For a project to continue existing, the only thing it needs is people working on the code to maintain it so that it works in the ever-changing environment around it (the compiler, the kernel, core libraries, etc.)
To be correct a FOSS project can kill another buy taking its developers. Its way simpler than you could think.
If ALSA has all the features of PulseAudio including its interfacing API's why will you add PulseAudio. This is exactly how PulseAudio is killing off ESD. So in time not a single person is going to use ESD other than threw PulseAudio.
Now PulseAudio killing Alsa is a lot harder and equally possible. So its a shark in the water.
- You assume that by creating synergy and prominence of a single
piece of software, that no one will try to write a competing piece of software. This is false. You absolutely cannot stop people from releasing alternative choices that have merits which draw users to them. There is no such thing as "de-fragmenting" the FOSS space. You can't make it simpler; you can only make it more complex. The number of FOSS projects of any given category grows infinitely with time, regardless of how good existing solutions are. This is true at every level of the software stack, but some categories have more alternatives than others.
Sound traditionally happens to have a large amount of actively-maintained, moderately-popular alternatives to the point of being annoying, but there is no remedy that will make the others irrelevant. As long as there is some moderately-popular application being shipped with distributions that uses XYZ sound API / sound server, XYZ will have a user base. This leads to the unfortunate fact that, as far as I know, there does not currently exist _any_ arrangement of nested sound servers and APIs that will:
- Work for _every_ existing sound-using application (i.e. nobody
crashes, few or no drop-outs, no assertions or incompatibilities or limitations, etc.) 2. Permit concurrent access to the soundcard by multiple applications at the same time 3. Allow all the features of every API to work at the same time
Missed the worst avoid lag 2 sound servers like dmix and pulse operating on top of each other equals lag. Goal has to be to get to 1 sound server only.
Remember ALSA name clearly. Advanced Linux Sound Architecture
This is a Architecture single API s not a Architecture. If all the needed features to run ESD Pulse and so on there API can be directly wrapped down to ALSA removing the need for sound servers other than ALSA's. Those API's just become part of the Architecture and can be deprecated out of existence over time. We also get broader ideas and more developers focused in a single place. Its a simple case why install pulse if its features already work.

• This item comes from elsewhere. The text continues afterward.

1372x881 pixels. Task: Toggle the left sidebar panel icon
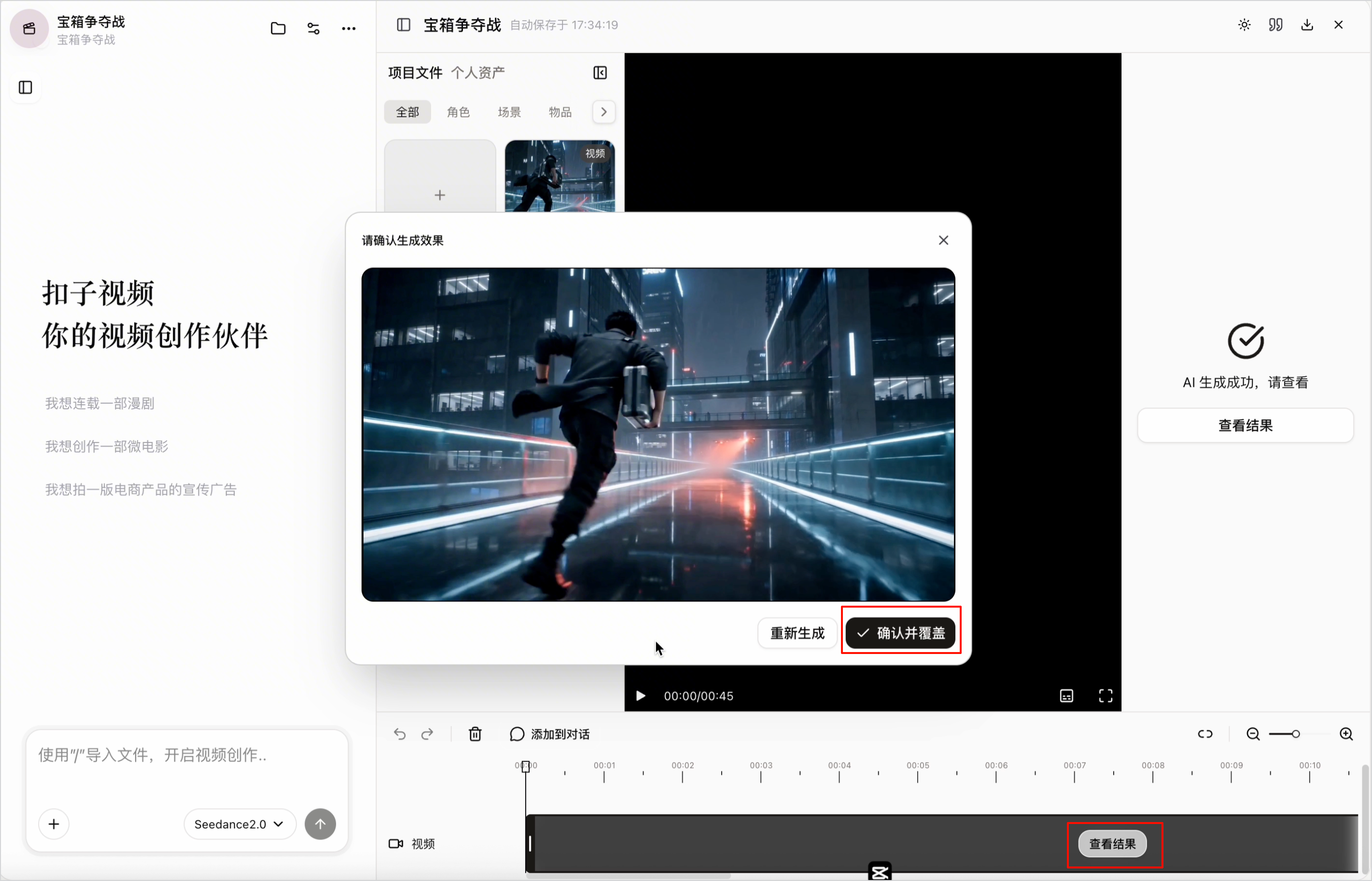(x=25, y=87)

Note Pulseaudio is defragmenting. The more API's it supports the more it gets threw its central path. Less important those engines until they are no longer maintained and dead. Why are you going to put something else functional than Pulse on a system.
This method of defragmentation has happened many times over. It works.

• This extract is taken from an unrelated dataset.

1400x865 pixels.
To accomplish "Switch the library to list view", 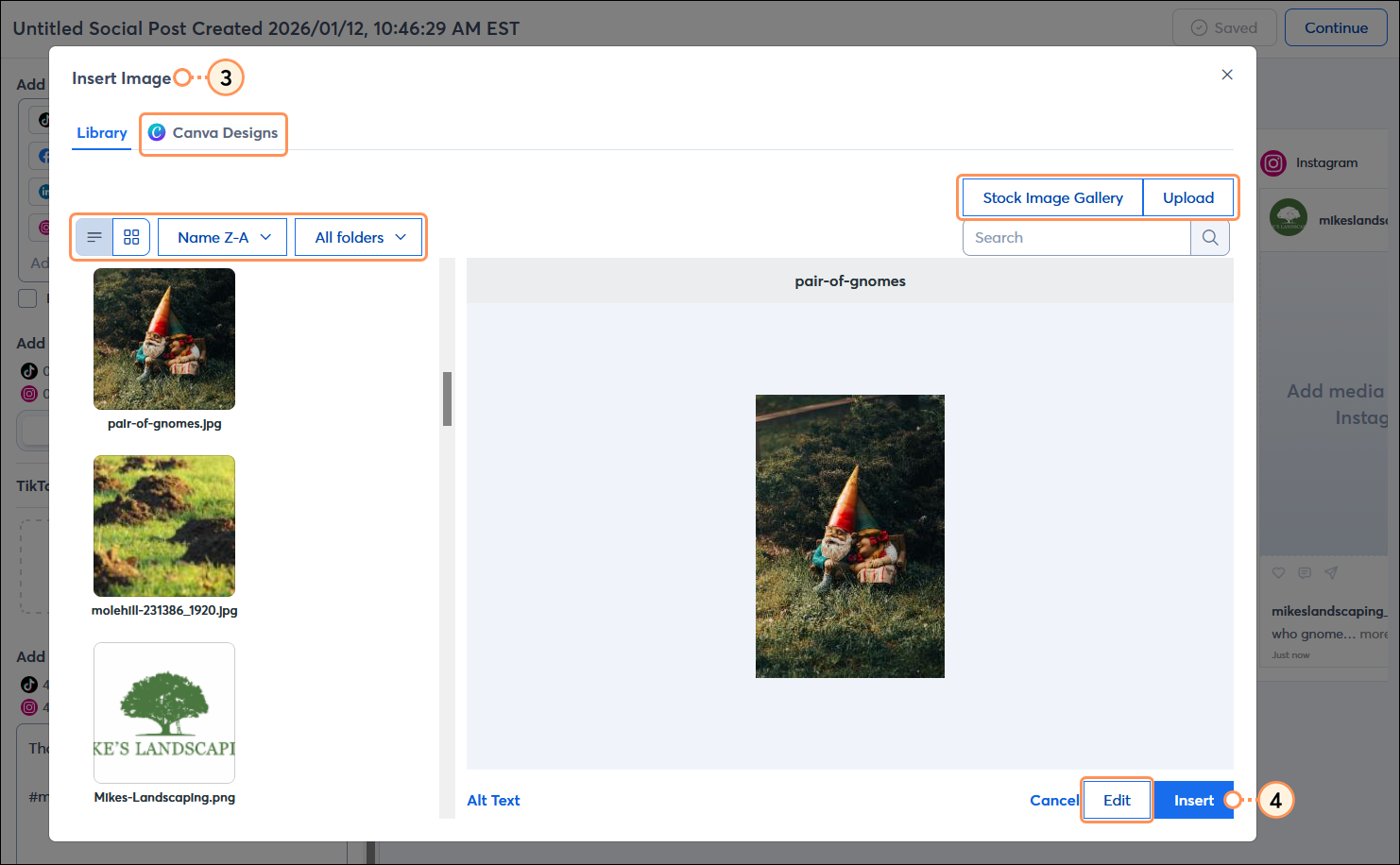I will point(94,237).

Its a myth that FOSS projects have to keep on growing in numbers in any give category. If that was so we would have a extra clone to ALSA by now. To be correct if we don't watch it we will.

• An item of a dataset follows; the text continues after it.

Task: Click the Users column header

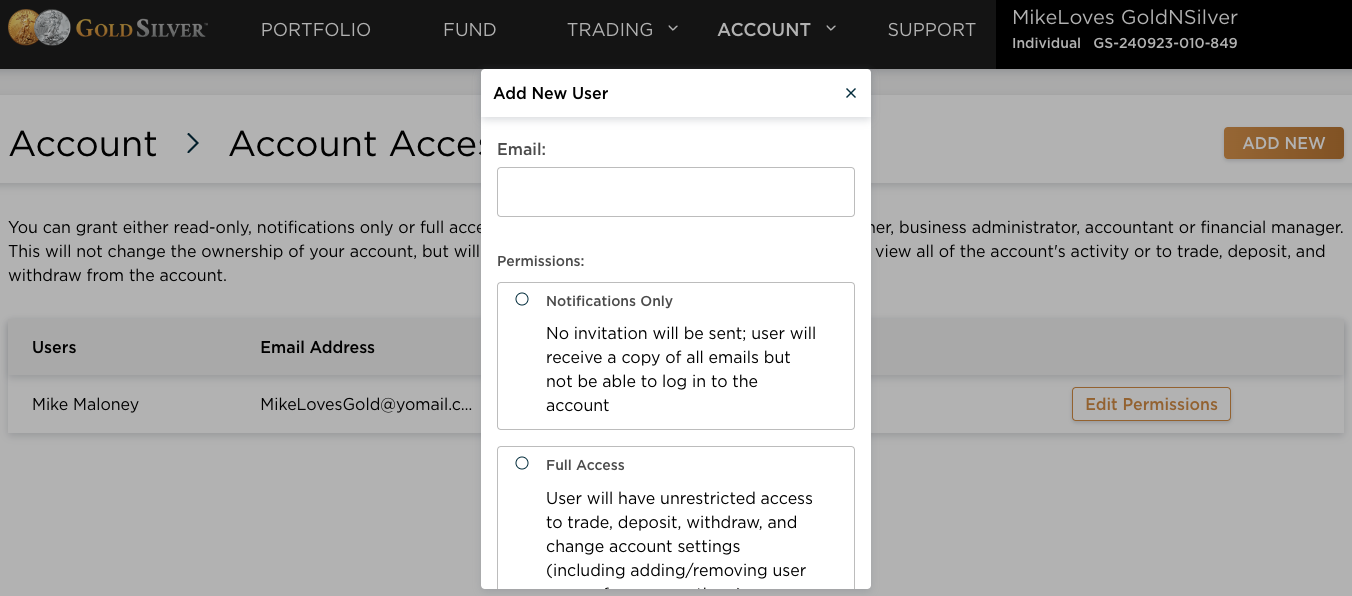Action: 54,347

Its only a matter of time before pulse guys just want to go straight past the alsa-lib so they get faster interfacing with hardware. Question is how long.
Note its imposable to get nested sound server to work perfectly. But its more than possible to get a single sound server to do all the jobs of all the other sound servers so giving perfect API coverage.
The issue is we have to reduce to 1 sound server. Many wrapping api's. Its less than 10 API's total. Not many sound servers providing single api's.
Only way is for 1 sound server to have all the features of all the other sound servers. Perfectively with direct calls to hardware.
Alsa fits the direct calls to hardware bit. Features and wrappers a little behind. First project to 100 percent coverage wins.
Having a single sound server also reduces travel to hardware down. You don't have to go sound server to sound server to get to hardware.
Only way forward is to end the peace. Every project targeting to be last 1 standing. Even doing merges with each other to be last 1 standing.